I toiled for years on this book (and if you know me, you know I am a bit crazy in my meticulousness). I had beta readers, I even hired a professional editor whom I met at a writers’ conference (and she cost a pretty penny, let me tell you–but her wisdom was worth far more than what I paid for her services).
During the l-o-n-g process of writing and editing my novel, I researched breaking into the fiction market. The news is quite disheartening. In the world of fiction today, a writer can only get the top publishers to look at his or her novel through a literary agent. The problem for most writers is convincing one of these gatekeepers to represent you and your work. Some medium houses still accept author submissions (the illustrious Quirk Books of Miss Peregrine’s fame comes to mind), but these are few and far between and quite inundated with submissions. In fact, agents are equally drowning in submissions, so many that they actually call their unsolicited submissions their “slush pile.”
And the entire process is depressingly impersonal now, sort of like everything else in our newly online world.
Unless one attends conferences and events to meet agents. (I deliberately use a dangling dependent clause here to represent the unattached author in this exchange). These are a crap shoot anyway, as the relationship between agent and writer–which I am still convinced can be a beautiful thing–is like any other new relationship: based on chemistry. Many of these conferences remind me of your local pick-up joint on a Friday night, with desperation to connect all around.
So what’s a new fiction author to do?
There are other options, of course. Self-publishing is still alive and growing, as well as hybrid publishing. Both are completely viable options. I have many writer friends who have chosen either option, and they are quite happy.
But here’s the rub: I love traditional publishing. I love the collaboration, and most of all I can tell the difference between a traditionally published book and a self or hybrid published one. It’s not that traditionally published books are better, but they are more…refined. It’s as though the collaborative process of literary agent and editor and typesetter and proofreader and cover artist simply creates something beyond which a single individual working alone is capable.
I weighed the pros and cons, and finally decided to pursue the harder road of traditional publishing. Click on the Choice/Choice image below to read the blog post that convinced me:
So…now I am sending out submissions, attending conferences, and working on my second novel. I have made some wonderful connections along the way, but thus far have not met “the one” for me. And there are hundreds of thousands just like me.

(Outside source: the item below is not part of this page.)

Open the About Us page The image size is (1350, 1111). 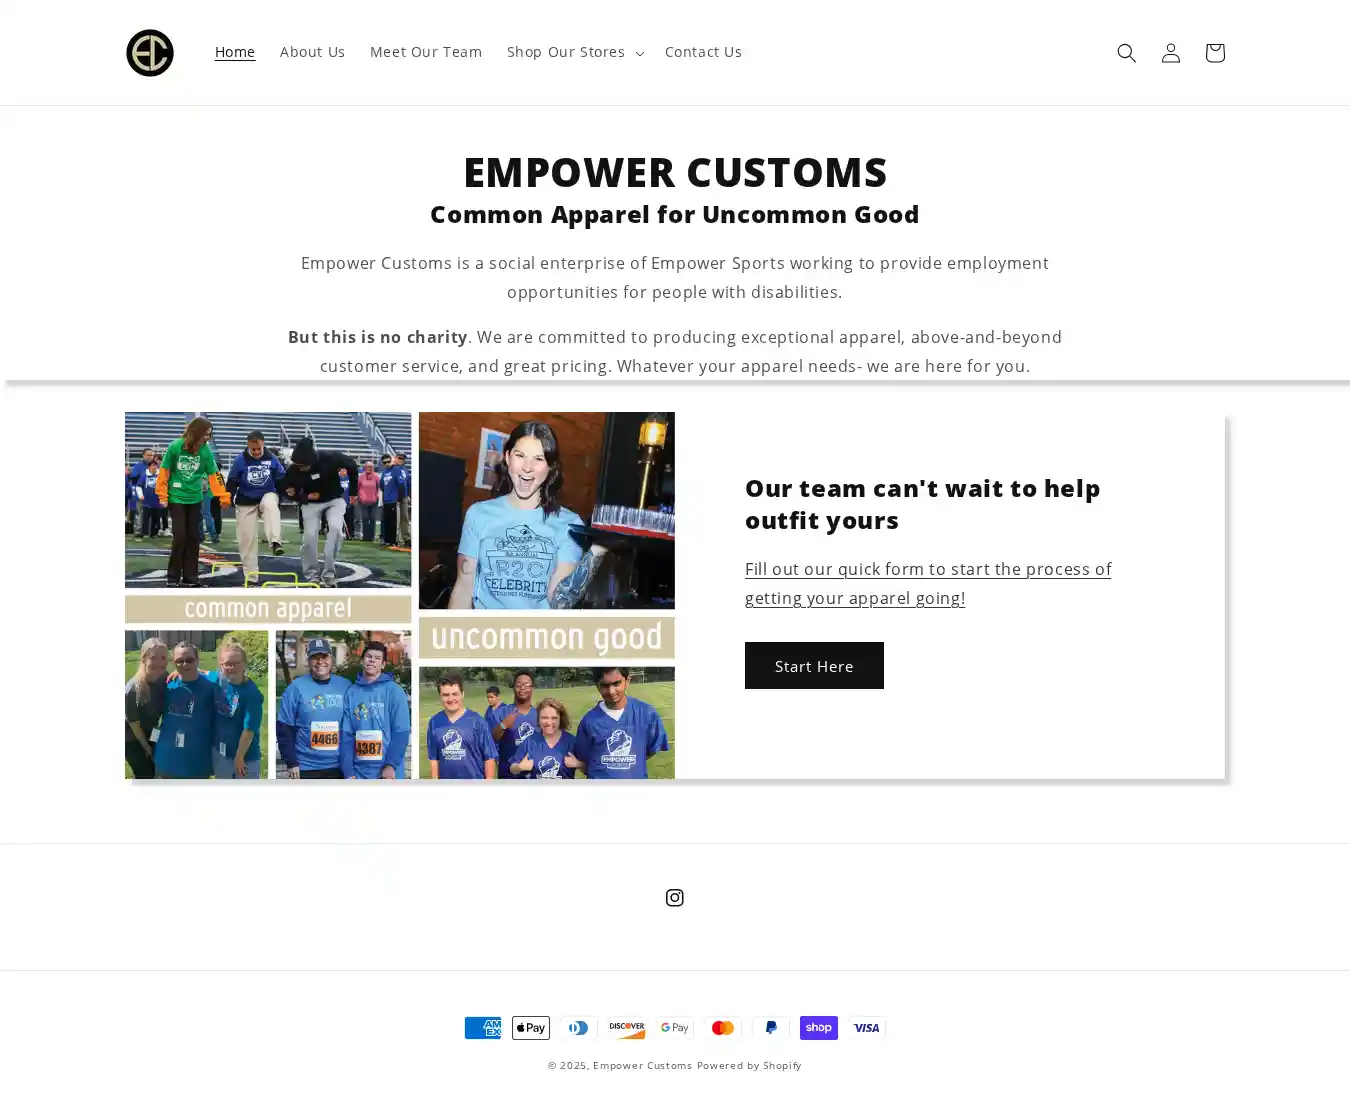[x=312, y=52]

My husband asks, “Why do you care about traditional publication?” I’ve had to ponder this, actually. I don’t need the acknowledgment: I know my writing is good, quite possibly even better. If I just want to get it out there, I know how to self-publish (and would probably make more money). But, if I am honest with myself, it’s neither the money nor the accolades.
I seek traditional publishing for Iago’s Penumbra because I know, deep within me, that it is meant to be traditionally published. This novel is meant to be read, not just by people who know or follow me, but by a broader audience. It says something (many things, actually) that has never been said before in this unique combination of words. Iago’s Penumbra is one more vital note in the refrain of the human story of love and living.
Just as I eventually met my husband, the love of my life, I will meet “the one” who will help shepherd Iago’s Penumbra into publication.
So, I raise my glass to the search for one more connection with a finite person for the creation of something infinitely beyond the scope of our individual parts.